Not one to stay down for long, Londo recovered and built his own Oregon-based construction company from the ground up.

When the coaching job at Cal Poly became available a few years later, the Londos jumped at the opportunity — with a little coaxing from Becci, who says, “I was definitely ready for it.”

Now with two young boys — Liam, 4, and Luke, 2 — Londo competes in fewer pro rodeo events each year.

Yet, as recently as 2016, he was ranked 23rd in the world standings, and last year he won three pro events and was co-champion at another. Londo has earned nearly $300,000 since his pro debut, according to his biography on the Professional Rodeo Cowboys Association website.

“It’s getting tougher and tougher to leave home as much as I used to,” Londo said. “But I’m still very competitive and have the itch, but priorities have changed some.”

It’s a way of life’

After the success of last year’s Poly Royal Rodeo, Londo said he received interest from prospective high school students across the country wanting to attend Cal Poly and join a rodeo program that has 50 combined national championships to its credit.

The team includes 75 members this year — a sharp increase from the 26 when Londo started five years ago — and 30 other students participate in Cuesta College’s program, which serves as something of a “farm team” for Cal Poly, despite competing in the same region.

“He rolls out the red carpet for everyone,” said Gracely Speth, a freshman from Bozeman, Montana.

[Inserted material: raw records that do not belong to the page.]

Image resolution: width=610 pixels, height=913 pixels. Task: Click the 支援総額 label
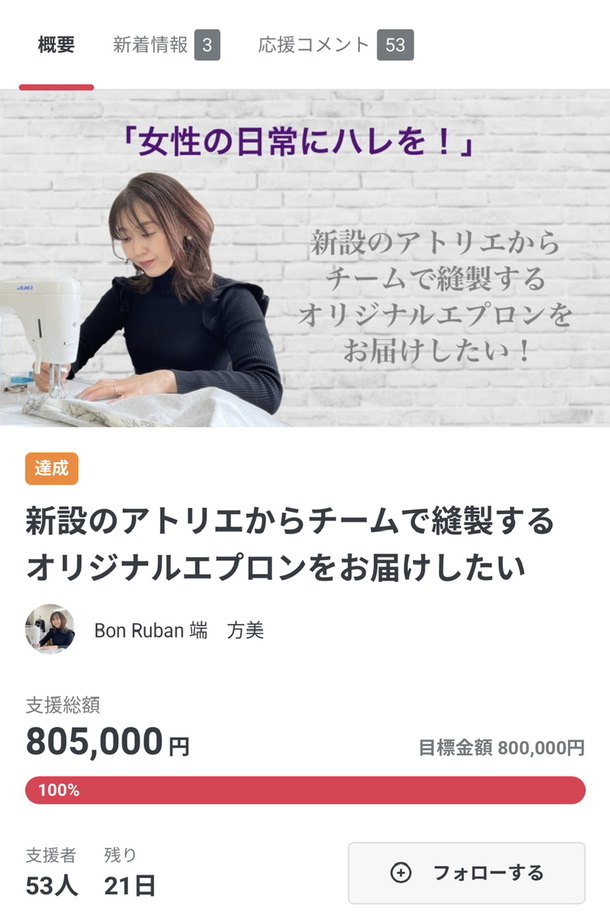click(63, 705)
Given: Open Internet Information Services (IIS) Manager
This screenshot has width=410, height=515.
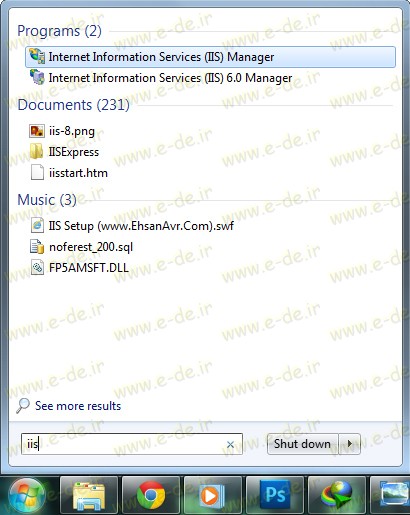Looking at the screenshot, I should coord(210,57).
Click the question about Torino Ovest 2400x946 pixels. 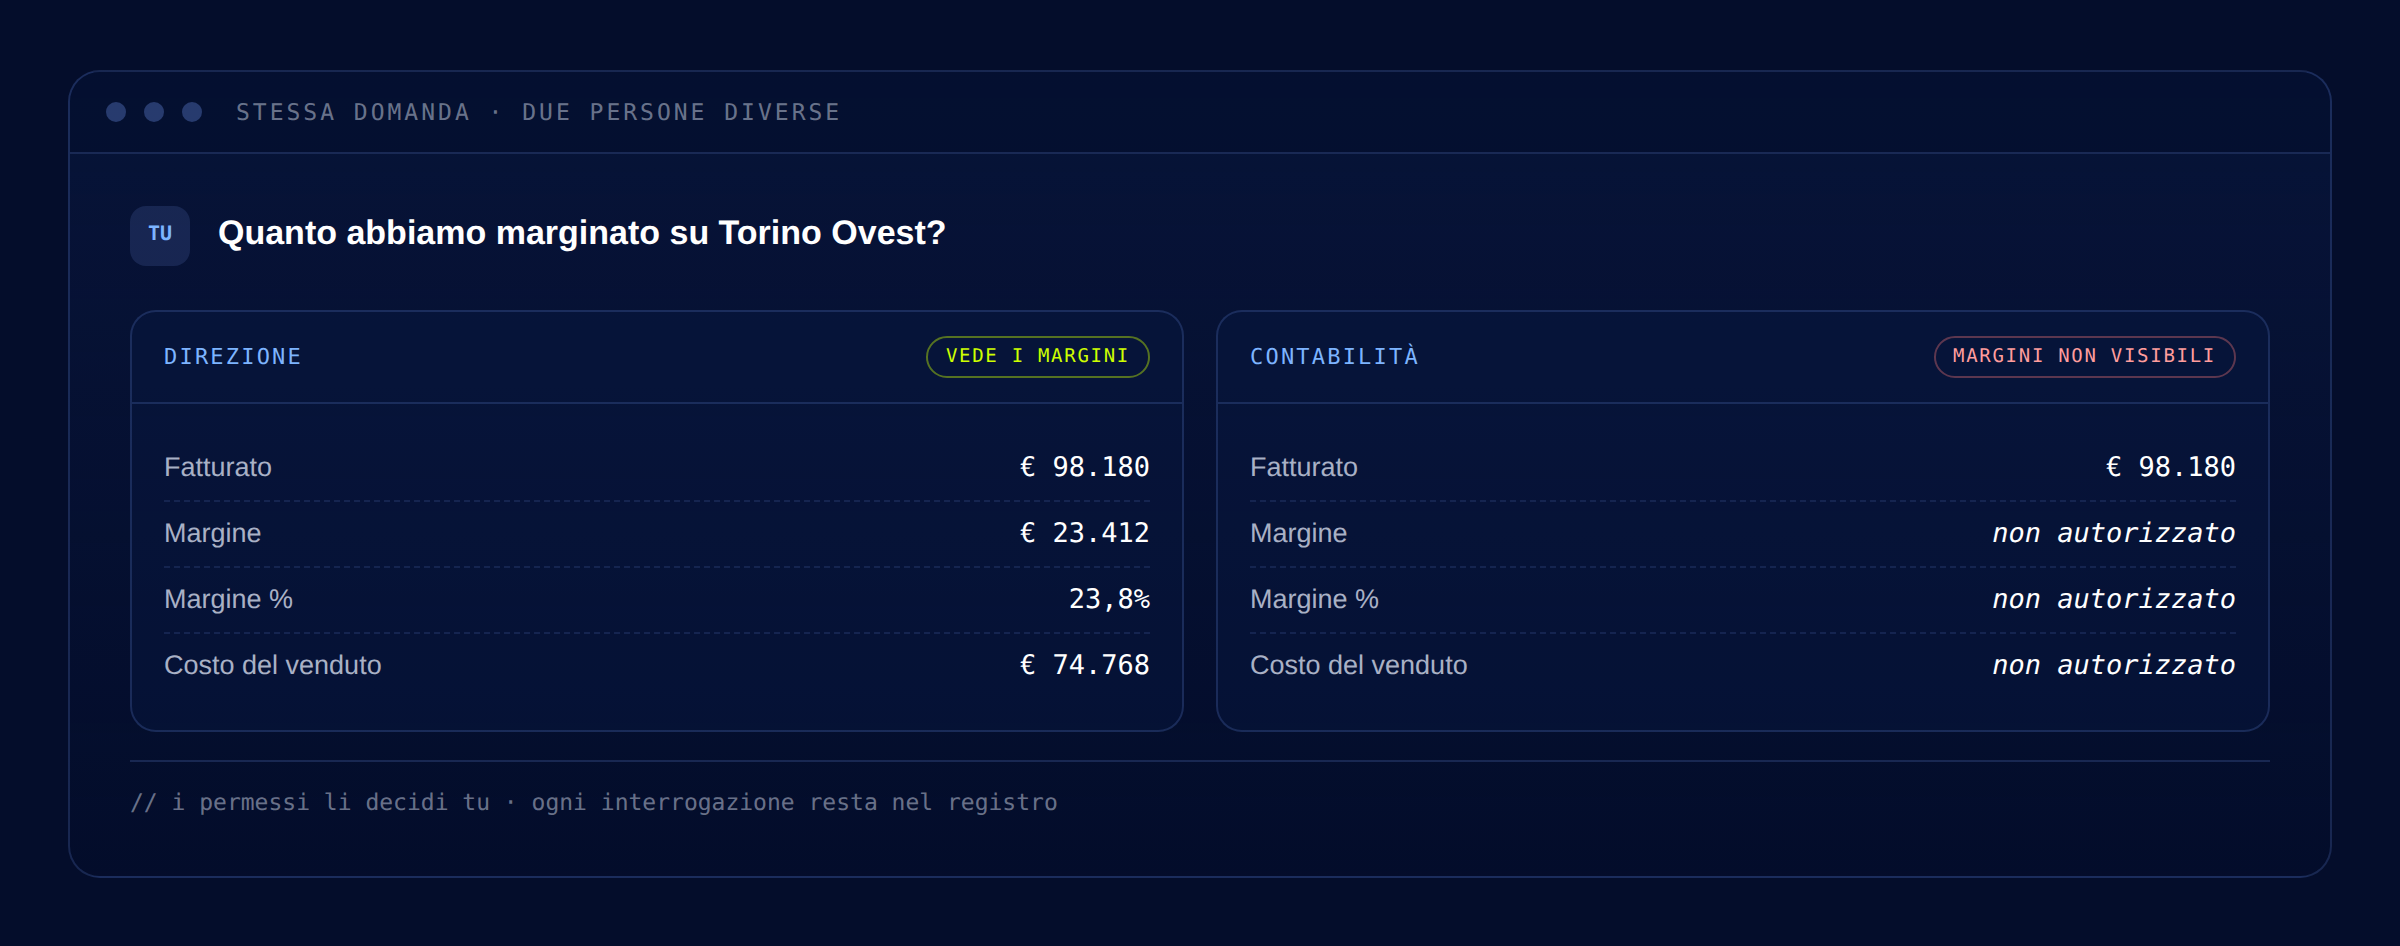point(582,233)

Currently, 118 student-owned horses are kept on campus, Londo said, and team members pay a $650 fee per horse each quarter to cover animal housing, community hay, cattle and use of the arena. The 2016 endowment from Mark and Jessie Milano increased scholarship offerings to $80,000 last year, taking some of the financial burden off of students.

Londo said he hopes similar steps can be taken in the future to keep the program on its current trajectory and maintain Cal Poly’s place among the college rodeo elites.

“You know, rodeo, it’s a lot more than just a sport," Londo said. “It’s a heritage. It’s a way of life. It’s the way I was raised growing up on a ranch and the western way of life. This is a sport that showcases the skills we use daily.

“So it’s not so much about, ‘Why rodeo?’ It’s ... ‘What else?’”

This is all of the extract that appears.